Exercise details:
Output every line of the data below as a numbered list, leaving out blank lines.

Given information:
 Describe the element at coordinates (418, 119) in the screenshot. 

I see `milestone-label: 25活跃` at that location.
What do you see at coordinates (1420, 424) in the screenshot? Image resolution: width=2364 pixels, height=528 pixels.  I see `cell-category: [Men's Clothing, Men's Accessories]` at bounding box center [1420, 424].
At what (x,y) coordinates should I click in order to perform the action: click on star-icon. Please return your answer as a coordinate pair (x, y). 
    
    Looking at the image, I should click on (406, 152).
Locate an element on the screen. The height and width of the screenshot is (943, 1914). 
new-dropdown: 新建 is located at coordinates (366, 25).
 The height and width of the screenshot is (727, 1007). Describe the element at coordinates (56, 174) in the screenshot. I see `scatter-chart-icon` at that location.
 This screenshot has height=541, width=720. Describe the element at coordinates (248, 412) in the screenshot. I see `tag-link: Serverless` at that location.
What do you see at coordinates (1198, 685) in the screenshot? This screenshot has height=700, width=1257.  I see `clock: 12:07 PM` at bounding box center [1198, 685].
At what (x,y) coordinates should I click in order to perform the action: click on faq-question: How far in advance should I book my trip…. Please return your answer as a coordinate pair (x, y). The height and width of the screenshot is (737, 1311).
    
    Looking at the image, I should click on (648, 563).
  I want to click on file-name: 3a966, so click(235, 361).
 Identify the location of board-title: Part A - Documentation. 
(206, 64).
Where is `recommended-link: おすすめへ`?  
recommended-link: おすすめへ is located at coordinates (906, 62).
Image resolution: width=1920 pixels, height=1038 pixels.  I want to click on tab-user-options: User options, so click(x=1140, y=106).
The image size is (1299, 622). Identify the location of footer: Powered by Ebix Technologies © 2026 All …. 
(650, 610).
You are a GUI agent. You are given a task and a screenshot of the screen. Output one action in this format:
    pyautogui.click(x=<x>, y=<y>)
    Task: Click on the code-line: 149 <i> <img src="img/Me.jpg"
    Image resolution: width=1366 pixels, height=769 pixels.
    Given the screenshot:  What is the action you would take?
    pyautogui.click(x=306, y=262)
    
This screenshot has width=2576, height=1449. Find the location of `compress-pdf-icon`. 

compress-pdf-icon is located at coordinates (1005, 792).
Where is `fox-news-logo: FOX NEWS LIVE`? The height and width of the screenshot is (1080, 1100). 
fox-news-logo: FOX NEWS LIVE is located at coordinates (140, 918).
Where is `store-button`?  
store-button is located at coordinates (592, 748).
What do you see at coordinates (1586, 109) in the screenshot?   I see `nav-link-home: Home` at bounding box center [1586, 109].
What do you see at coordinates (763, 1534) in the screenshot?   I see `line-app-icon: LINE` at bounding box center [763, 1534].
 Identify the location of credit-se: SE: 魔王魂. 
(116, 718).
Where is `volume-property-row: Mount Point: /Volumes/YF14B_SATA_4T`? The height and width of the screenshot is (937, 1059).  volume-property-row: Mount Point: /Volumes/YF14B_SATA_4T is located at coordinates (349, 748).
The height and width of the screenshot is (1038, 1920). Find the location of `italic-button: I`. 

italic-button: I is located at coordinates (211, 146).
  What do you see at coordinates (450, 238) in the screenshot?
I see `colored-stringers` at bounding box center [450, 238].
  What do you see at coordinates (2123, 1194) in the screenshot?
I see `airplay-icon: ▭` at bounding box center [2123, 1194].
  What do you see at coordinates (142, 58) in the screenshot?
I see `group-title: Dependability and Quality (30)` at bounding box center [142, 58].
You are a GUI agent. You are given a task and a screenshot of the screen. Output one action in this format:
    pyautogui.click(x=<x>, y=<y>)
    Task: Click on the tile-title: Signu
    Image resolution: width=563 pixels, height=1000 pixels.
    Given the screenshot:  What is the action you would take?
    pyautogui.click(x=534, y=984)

Written response:
1.  Describe the element at coordinates (418, 119) in the screenshot. 
2. I see `milestone-label: 25活跃` at that location.
3. What do you see at coordinates (1420, 424) in the screenshot? Image resolution: width=2364 pixels, height=528 pixels.  I see `cell-category: [Men's Clothing, Men's Accessories]` at bounding box center [1420, 424].
4. At what (x,y) coordinates should I click in order to perform the action: click on star-icon. Please return your answer as a coordinate pair (x, y). 
5.     Looking at the image, I should click on (406, 152).
6. Locate an element on the screen. The height and width of the screenshot is (943, 1914). 
7. new-dropdown: 新建 is located at coordinates (366, 25).
8.  The height and width of the screenshot is (727, 1007). Describe the element at coordinates (56, 174) in the screenshot. I see `scatter-chart-icon` at that location.
9.  This screenshot has height=541, width=720. Describe the element at coordinates (248, 412) in the screenshot. I see `tag-link: Serverless` at that location.
10. What do you see at coordinates (1198, 685) in the screenshot? This screenshot has height=700, width=1257.  I see `clock: 12:07 PM` at bounding box center [1198, 685].
11. At what (x,y) coordinates should I click in order to perform the action: click on faq-question: How far in advance should I book my trip…. Please return your answer as a coordinate pair (x, y). The height and width of the screenshot is (737, 1311).
12.     Looking at the image, I should click on (648, 563).
13.   I want to click on file-name: 3a966, so click(235, 361).
14.  Identify the location of board-title: Part A - Documentation. 
15. (206, 64).
16. Where is `recommended-link: おすすめへ`?  
17. recommended-link: おすすめへ is located at coordinates (906, 62).
18. Image resolution: width=1920 pixels, height=1038 pixels.  I want to click on tab-user-options: User options, so click(x=1140, y=106).
19. The image size is (1299, 622). Identify the location of footer: Powered by Ebix Technologies © 2026 All …. 
20. (650, 610).
21. You are a GUI agent. You are given a task and a screenshot of the screen. Output one action in this format:
22.     pyautogui.click(x=<x>, y=<y>)
23.     Task: Click on the code-line: 149 <i> <img src="img/Me.jpg"
24.     Image resolution: width=1366 pixels, height=769 pixels.
25.     Given the screenshot:  What is the action you would take?
26.     pyautogui.click(x=306, y=262)
27. This screenshot has width=2576, height=1449. Find the location of `compress-pdf-icon`. 
28. compress-pdf-icon is located at coordinates (1005, 792).
29. Where is `fox-news-logo: FOX NEWS LIVE`? The height and width of the screenshot is (1080, 1100). 
30. fox-news-logo: FOX NEWS LIVE is located at coordinates (140, 918).
31. Where is `store-button`?  
32. store-button is located at coordinates (592, 748).
33. What do you see at coordinates (1586, 109) in the screenshot?   I see `nav-link-home: Home` at bounding box center [1586, 109].
34. What do you see at coordinates (763, 1534) in the screenshot?   I see `line-app-icon: LINE` at bounding box center [763, 1534].
35.  Identify the location of credit-se: SE: 魔王魂. 
36. (116, 718).
37. Where is `volume-property-row: Mount Point: /Volumes/YF14B_SATA_4T`? The height and width of the screenshot is (937, 1059).  volume-property-row: Mount Point: /Volumes/YF14B_SATA_4T is located at coordinates (349, 748).
38. The height and width of the screenshot is (1038, 1920). Find the location of `italic-button: I`. 
39. italic-button: I is located at coordinates (211, 146).
40.   What do you see at coordinates (450, 238) in the screenshot?
41. I see `colored-stringers` at bounding box center [450, 238].
42.   What do you see at coordinates (2123, 1194) in the screenshot?
43. I see `airplay-icon: ▭` at bounding box center [2123, 1194].
44.   What do you see at coordinates (142, 58) in the screenshot?
45. I see `group-title: Dependability and Quality (30)` at bounding box center [142, 58].
46. You are a GUI agent. You are given a task and a screenshot of the screen. Output one action in this format:
47.     pyautogui.click(x=<x>, y=<y>)
48.     Task: Click on the tile-title: Signu
49.     Image resolution: width=563 pixels, height=1000 pixels.
50.     Given the screenshot:  What is the action you would take?
51.     pyautogui.click(x=534, y=984)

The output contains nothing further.